Hong Kong authorities disqualified prominent pro-democracy activist Joshua Wong on Tuesday from standing in upcoming district elections, a move likely to sow discord among anti-government demonstrators as an illegal Halloween march looms.
Wong, who was 17 when he became the face of the 2014 student-led Umbrella Movement, has not been a leading figure in the latest five-month spate of largely leaderless protests in the Chinese-ruled city.
The bespectacled Wong, now 23, holds a high profile internationally, however, and described his disqualification – on the grounds that advocacy of Hong Kong’s self-determination violates electoral laws – as political censorship.
“The decision to ban me from running (for) office is clearly politically driven,” Wong said on Tuesday.
“The so-called ‘reasons’ is judging subjectively on my intention to uphold Basic Law. But everyone would know that the true reason is my identity, Joshua Wong.”
This year’s protests, which started over a now-withdrawn extradition bill, have evolved into calls for greater democracy. They have plunged the city into its biggest crisis in decades, taking a heavy toll on the economy and showing little sign of letting up.
They have also posed the biggest populist challenge to Chinese President Xi Jinping since he came to power in 2012.
Wong said he was the only person disqualified out of more than 1,100 candidates in district council elections set for Nov. 24.
Such votes have previously attracted little fanfare and been dominated by pro-Beijing candidates. But a summer of unrest has infused a new significance in the poll and prompted a record number of candidates and voters to register.
“It is questionable whether Mr Wong accepts the People’s Republic of China’s sovereignty over (Hong Kong) and whether he is of the view that independence and referendum would be options for Hong Kong,” the returning officer for Wong’s district, Laura Aron, said in a statement seen by Reuters.

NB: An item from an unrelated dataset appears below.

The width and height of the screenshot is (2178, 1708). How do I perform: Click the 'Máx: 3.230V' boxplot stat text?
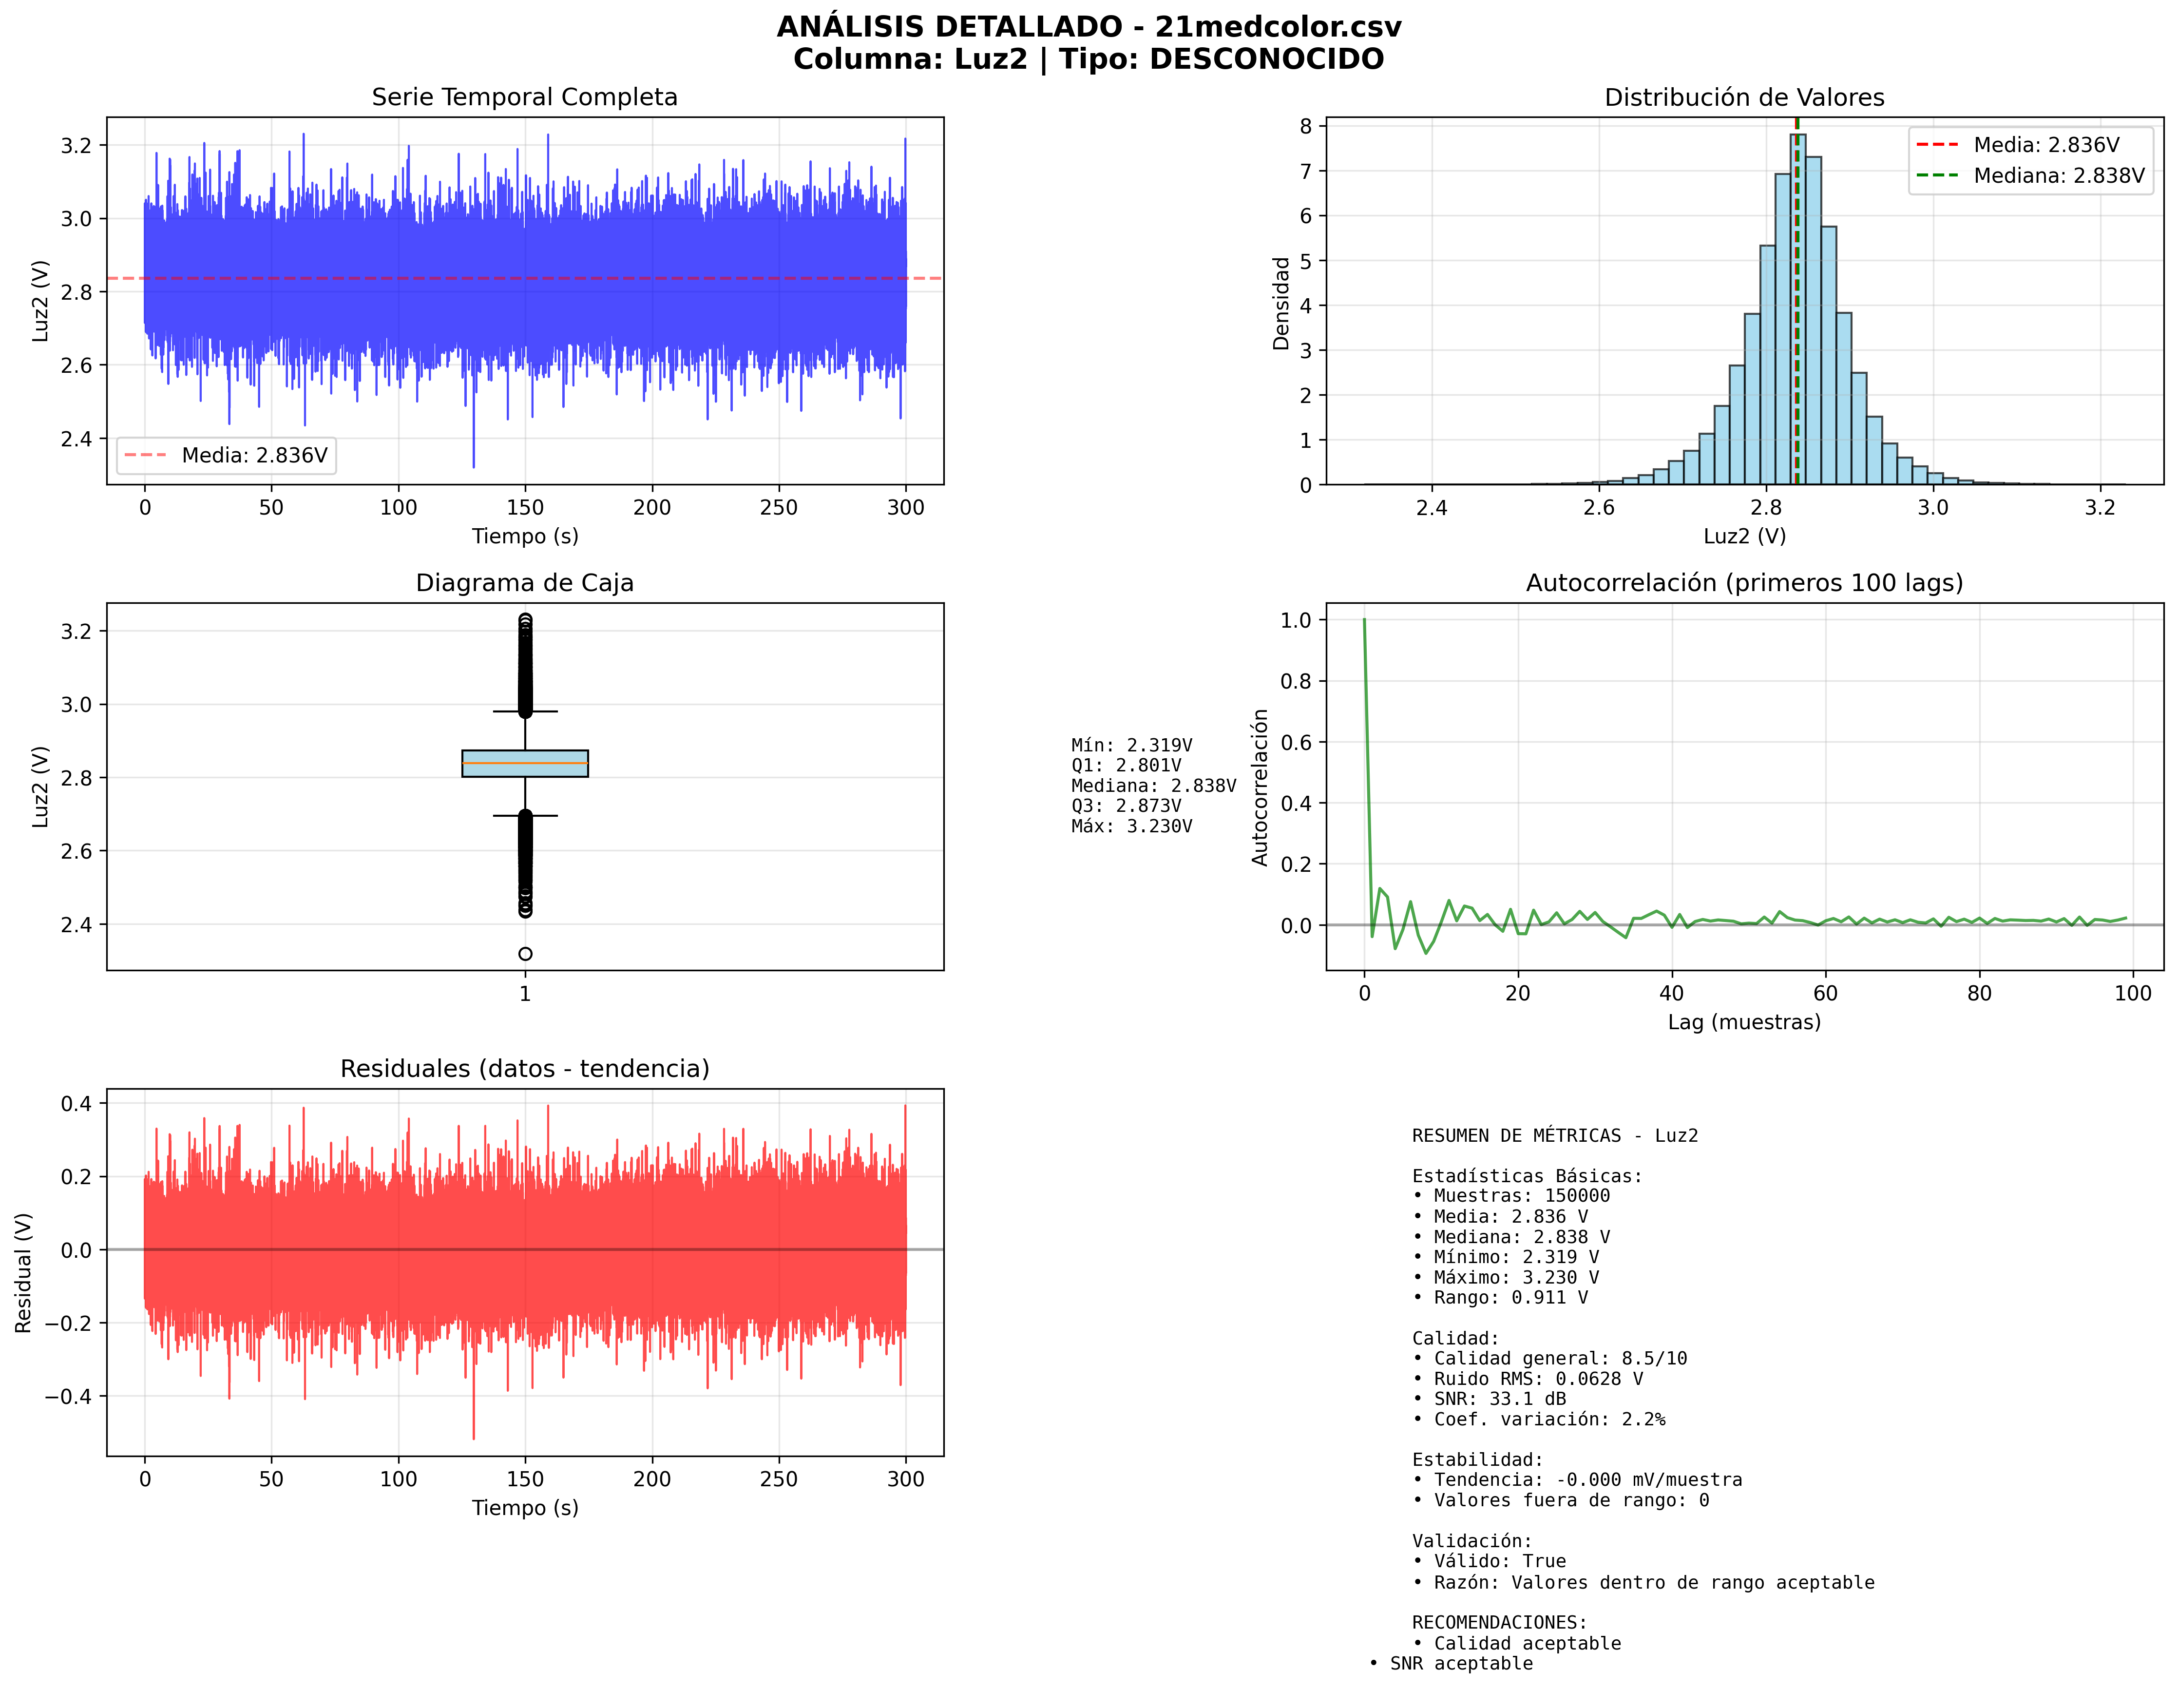[x=1131, y=827]
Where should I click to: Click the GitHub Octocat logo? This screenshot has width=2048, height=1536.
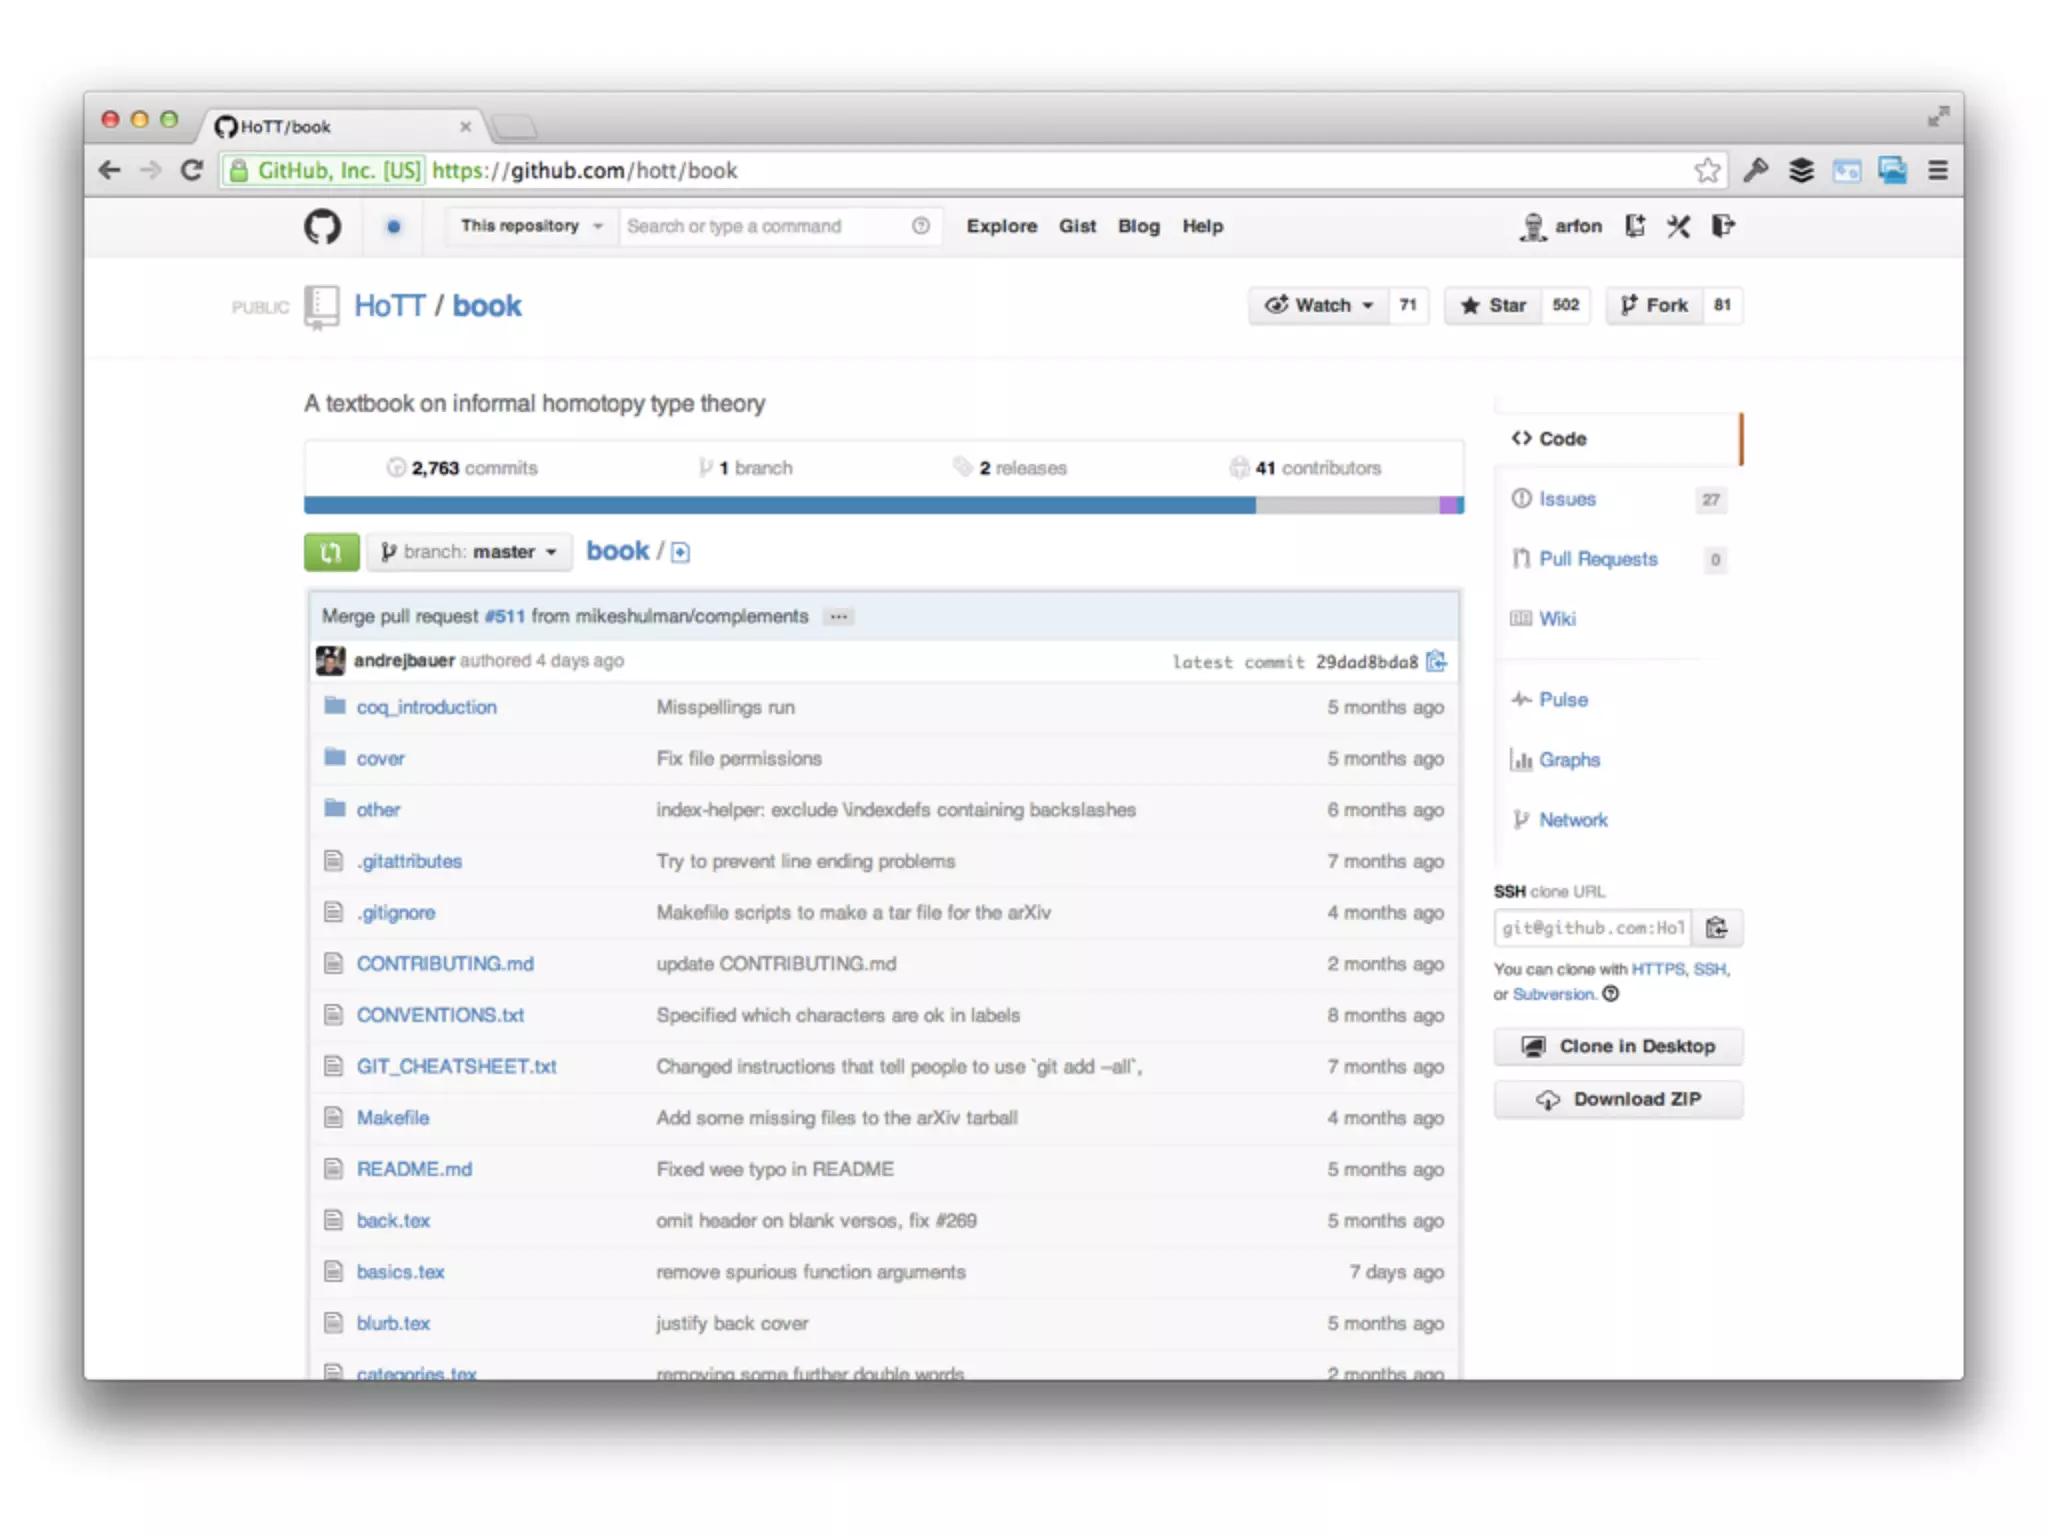click(x=322, y=227)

Hong Kong’s government separately said one candidate was deemed invalid for contravening electoral laws that bar “advocating or promoting ‘self-determination’”. It did not identify Wong by name.
Wong has said he supports the idea of a non-binding referendum for people to have a say over Hong Kong’s future but that he is against independence, according to a post on his Facebook page on Saturday.
Taiwan’s ruling party said on Tuesday that it “deeply regretted” the decision to disqualify Wong and urged Hong Kong to offer “real universal suffrage.”
Taiwan President Tsai Ing-wen has been a vocal supporter of democracy in Hong Kong, a stance seen as bolstering her domestic support ahead of elections in January where she has taken the lead.
Self-ruled Taiwan is claimed by China as its own territory. Beijing has proposed to rule Taiwan under a “one country, two systems” formula similar to Hong Kong, guaranteeing certain freedoms.
In Washington, Democratic U.S. House of Representatives Speaker Nancy Pelosi called the action against Wong “another blow against rule of law in Hong Kong and the principle of “One Country, Two Systems.”
“The people of #HongKong should be able to choose their elected officials,” said Pelosi, who this month backed House legislation that would tighten U.S. scrutiny of Chinese rule in Hong Kong.
The U.S. State Department did not immediately respond to requests for comment.
Wong’s disqualification followed another weekend of protests that descended into chaotic clashes with police.
Protesters are angry about what they view as increasing interference by Beijing in Hong Kong, which returned to Chinese rule in 1997 under a “one country, two systems” formula intended to guarantee freedoms not seen on the mainland.
China denies meddling and has accused foreign governments, including the United States and Britain, of stirring up trouble.
Embattled Hong Kong leader Carrie Lam said on Tuesday she expected the Asian financial hub to record negative economic growth this year, in part as a result of the unrest.
“Our current assessment is that the full year of 2019 will likely show negative growth, which means we won’t be able to achieve the already revised down positive growth of 0-1%,” Lam said. “The situation is very grim.”
With visitors deterred by months of violence, many small firms across the city have already closed or are struggling to turn a profit.
Lam’s gloomy forecast came two days after Financial Secretary Paul Chan said Hong Kong had slipped into a technical recession – meaning two successive quarters of contraction. That is expected to be confirmed by third-quarter GDP data on Thursday.
Beijing-backed Lam said the government would unveil measures to boost the economy once the unrest died down, without giving details.
Lam’s popularity is the lowest since she took office, and lower than any other chief executive in history, a poll released on Tuesday by Hong Kong Public Opinion Program showed. The telephone poll covered 1,038 residents in mid-October.